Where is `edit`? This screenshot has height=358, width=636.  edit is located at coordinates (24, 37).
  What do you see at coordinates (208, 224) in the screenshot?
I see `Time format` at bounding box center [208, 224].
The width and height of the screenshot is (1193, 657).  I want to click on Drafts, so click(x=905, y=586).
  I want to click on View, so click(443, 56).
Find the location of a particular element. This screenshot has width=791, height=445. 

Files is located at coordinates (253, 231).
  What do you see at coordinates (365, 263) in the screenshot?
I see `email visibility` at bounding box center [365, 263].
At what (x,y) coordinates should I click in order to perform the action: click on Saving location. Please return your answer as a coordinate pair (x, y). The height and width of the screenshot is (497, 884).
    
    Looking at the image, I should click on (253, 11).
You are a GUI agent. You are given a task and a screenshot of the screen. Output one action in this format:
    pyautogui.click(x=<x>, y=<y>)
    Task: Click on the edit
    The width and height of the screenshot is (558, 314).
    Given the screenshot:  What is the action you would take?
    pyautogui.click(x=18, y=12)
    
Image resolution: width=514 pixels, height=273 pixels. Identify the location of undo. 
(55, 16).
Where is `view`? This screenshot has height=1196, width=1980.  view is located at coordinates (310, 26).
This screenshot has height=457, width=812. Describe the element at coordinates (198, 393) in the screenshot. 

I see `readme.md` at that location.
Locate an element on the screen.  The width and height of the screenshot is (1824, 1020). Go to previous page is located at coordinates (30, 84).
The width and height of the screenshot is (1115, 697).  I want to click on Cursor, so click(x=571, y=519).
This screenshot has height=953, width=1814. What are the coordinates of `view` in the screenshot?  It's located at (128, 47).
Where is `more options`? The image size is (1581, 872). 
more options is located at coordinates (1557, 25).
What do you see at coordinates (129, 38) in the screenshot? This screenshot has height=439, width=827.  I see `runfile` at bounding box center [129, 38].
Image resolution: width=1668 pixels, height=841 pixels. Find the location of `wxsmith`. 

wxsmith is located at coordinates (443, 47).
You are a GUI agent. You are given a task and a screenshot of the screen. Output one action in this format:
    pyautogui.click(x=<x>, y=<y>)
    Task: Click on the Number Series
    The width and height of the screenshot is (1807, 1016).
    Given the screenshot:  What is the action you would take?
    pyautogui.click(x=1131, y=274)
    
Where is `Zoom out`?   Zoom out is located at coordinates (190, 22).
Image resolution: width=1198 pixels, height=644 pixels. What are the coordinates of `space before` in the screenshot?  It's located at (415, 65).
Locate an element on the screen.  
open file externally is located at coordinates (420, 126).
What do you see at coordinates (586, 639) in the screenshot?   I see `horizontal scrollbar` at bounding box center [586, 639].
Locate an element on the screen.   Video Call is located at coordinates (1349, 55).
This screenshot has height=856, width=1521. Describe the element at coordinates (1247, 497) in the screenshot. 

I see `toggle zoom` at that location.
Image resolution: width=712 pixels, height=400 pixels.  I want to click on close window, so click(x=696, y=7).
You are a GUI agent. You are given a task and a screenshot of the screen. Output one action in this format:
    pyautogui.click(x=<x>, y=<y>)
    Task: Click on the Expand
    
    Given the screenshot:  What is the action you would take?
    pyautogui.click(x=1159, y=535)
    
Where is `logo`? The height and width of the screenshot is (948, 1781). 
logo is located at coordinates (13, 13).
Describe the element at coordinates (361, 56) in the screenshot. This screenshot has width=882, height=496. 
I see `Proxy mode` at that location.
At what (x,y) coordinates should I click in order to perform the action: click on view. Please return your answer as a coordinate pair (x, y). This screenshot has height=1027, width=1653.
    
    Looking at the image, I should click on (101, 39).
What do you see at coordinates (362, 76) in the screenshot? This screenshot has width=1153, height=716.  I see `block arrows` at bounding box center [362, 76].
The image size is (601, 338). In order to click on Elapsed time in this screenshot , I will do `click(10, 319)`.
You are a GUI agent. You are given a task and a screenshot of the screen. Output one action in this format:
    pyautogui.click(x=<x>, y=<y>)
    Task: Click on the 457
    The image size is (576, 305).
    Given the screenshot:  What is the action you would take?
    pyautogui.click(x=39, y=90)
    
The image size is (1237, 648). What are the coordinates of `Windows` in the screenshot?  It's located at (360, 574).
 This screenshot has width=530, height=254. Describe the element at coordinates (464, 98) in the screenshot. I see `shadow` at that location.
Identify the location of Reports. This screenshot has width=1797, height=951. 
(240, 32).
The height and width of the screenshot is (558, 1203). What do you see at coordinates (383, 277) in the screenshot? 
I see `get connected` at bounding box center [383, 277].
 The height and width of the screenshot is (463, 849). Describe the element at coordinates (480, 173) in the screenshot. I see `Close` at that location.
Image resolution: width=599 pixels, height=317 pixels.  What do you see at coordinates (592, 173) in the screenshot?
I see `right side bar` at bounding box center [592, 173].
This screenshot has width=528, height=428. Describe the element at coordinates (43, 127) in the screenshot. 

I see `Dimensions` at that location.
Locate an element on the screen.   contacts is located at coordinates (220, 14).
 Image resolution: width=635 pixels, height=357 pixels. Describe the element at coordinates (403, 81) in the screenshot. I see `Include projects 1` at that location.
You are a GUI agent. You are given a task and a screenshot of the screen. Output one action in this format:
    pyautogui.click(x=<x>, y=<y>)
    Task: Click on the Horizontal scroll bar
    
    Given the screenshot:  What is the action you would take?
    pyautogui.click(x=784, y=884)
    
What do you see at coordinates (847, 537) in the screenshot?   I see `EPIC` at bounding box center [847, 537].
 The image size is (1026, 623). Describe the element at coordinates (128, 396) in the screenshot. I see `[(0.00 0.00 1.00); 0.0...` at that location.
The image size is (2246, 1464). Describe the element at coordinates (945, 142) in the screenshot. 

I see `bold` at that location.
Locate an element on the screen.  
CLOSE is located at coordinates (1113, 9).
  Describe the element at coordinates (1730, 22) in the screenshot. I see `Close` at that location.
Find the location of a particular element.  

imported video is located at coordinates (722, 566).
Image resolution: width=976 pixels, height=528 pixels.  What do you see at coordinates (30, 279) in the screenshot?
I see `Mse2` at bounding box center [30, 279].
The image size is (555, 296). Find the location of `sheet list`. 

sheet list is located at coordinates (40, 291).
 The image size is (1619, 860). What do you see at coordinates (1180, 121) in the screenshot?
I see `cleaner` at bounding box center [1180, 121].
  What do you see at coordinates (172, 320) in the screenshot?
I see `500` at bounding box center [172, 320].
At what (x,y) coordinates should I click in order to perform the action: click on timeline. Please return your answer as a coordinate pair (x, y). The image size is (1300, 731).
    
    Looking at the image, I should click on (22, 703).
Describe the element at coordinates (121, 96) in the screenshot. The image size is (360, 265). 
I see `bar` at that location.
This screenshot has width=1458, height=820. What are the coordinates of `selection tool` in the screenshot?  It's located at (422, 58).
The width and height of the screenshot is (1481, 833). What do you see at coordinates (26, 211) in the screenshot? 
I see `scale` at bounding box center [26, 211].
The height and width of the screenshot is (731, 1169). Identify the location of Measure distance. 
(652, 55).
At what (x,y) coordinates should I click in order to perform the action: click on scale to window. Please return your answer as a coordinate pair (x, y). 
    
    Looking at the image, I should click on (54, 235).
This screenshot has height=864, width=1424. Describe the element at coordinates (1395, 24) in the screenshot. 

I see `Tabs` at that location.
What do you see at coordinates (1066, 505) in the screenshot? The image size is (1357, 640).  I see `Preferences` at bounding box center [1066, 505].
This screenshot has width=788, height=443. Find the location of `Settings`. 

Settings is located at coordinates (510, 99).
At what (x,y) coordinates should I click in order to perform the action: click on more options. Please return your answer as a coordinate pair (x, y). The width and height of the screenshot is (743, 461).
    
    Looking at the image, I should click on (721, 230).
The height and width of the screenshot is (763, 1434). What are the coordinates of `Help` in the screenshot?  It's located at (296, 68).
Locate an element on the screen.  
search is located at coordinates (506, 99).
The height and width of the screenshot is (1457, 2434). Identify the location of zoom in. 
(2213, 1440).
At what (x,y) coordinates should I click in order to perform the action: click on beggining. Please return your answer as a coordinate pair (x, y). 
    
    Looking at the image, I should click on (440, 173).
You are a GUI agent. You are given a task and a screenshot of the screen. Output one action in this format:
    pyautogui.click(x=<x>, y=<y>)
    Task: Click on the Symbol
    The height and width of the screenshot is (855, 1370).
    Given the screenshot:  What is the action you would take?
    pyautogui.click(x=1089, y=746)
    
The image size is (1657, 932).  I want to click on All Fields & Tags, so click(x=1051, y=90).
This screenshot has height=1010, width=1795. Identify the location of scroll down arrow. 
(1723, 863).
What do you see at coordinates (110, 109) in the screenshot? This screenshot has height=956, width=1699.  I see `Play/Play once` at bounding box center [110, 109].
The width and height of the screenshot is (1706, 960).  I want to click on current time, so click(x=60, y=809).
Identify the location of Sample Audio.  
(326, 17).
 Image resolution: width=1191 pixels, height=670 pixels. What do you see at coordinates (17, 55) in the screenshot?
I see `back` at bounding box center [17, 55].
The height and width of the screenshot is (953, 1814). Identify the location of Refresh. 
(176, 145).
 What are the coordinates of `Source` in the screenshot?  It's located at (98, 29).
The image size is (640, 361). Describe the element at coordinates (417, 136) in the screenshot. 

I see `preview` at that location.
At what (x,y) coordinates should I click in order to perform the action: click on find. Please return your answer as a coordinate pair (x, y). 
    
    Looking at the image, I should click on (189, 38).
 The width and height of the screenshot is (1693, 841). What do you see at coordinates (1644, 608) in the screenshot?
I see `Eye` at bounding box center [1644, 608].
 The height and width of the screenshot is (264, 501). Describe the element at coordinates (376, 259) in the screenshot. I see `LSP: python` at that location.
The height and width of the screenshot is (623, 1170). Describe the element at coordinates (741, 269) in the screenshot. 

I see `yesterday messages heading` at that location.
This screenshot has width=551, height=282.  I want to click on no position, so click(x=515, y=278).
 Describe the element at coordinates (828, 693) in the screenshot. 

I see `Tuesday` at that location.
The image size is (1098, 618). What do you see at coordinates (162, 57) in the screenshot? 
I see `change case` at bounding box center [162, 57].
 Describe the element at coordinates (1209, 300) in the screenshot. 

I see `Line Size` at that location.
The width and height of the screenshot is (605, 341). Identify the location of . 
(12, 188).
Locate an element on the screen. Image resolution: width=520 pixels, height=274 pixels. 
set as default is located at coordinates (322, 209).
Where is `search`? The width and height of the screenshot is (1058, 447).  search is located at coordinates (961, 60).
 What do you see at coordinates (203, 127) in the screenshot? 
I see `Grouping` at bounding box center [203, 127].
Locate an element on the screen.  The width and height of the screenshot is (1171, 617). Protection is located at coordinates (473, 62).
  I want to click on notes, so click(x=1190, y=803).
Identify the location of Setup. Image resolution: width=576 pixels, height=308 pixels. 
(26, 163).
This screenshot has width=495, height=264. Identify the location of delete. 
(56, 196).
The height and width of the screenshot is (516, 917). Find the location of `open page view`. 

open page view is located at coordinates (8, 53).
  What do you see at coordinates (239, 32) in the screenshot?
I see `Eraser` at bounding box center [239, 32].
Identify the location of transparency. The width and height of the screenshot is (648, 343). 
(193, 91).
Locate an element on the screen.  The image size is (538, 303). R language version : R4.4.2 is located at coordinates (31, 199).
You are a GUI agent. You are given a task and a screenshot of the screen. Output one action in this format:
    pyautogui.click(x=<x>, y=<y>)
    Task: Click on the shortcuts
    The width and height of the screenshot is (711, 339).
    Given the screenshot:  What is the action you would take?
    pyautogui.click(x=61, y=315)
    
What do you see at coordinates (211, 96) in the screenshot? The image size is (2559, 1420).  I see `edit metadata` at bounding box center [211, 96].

- [Job]:
Duplicate the records above, starting at the line that contains "This screenshot has width=788, height=443." and ending at the line that contains "The height and width of the screenshot is (763, 1434).", both ends included.

- [Result of the exercise]:
This screenshot has width=788, height=443. Find the location of `Settings`. 

Settings is located at coordinates (510, 99).
At what (x,y) coordinates should I click in order to perform the action: click on more options. Please return your answer as a coordinate pair (x, y). The width and height of the screenshot is (743, 461).
    
    Looking at the image, I should click on (721, 230).
The height and width of the screenshot is (763, 1434). What are the coordinates of `Help` in the screenshot?  It's located at (296, 68).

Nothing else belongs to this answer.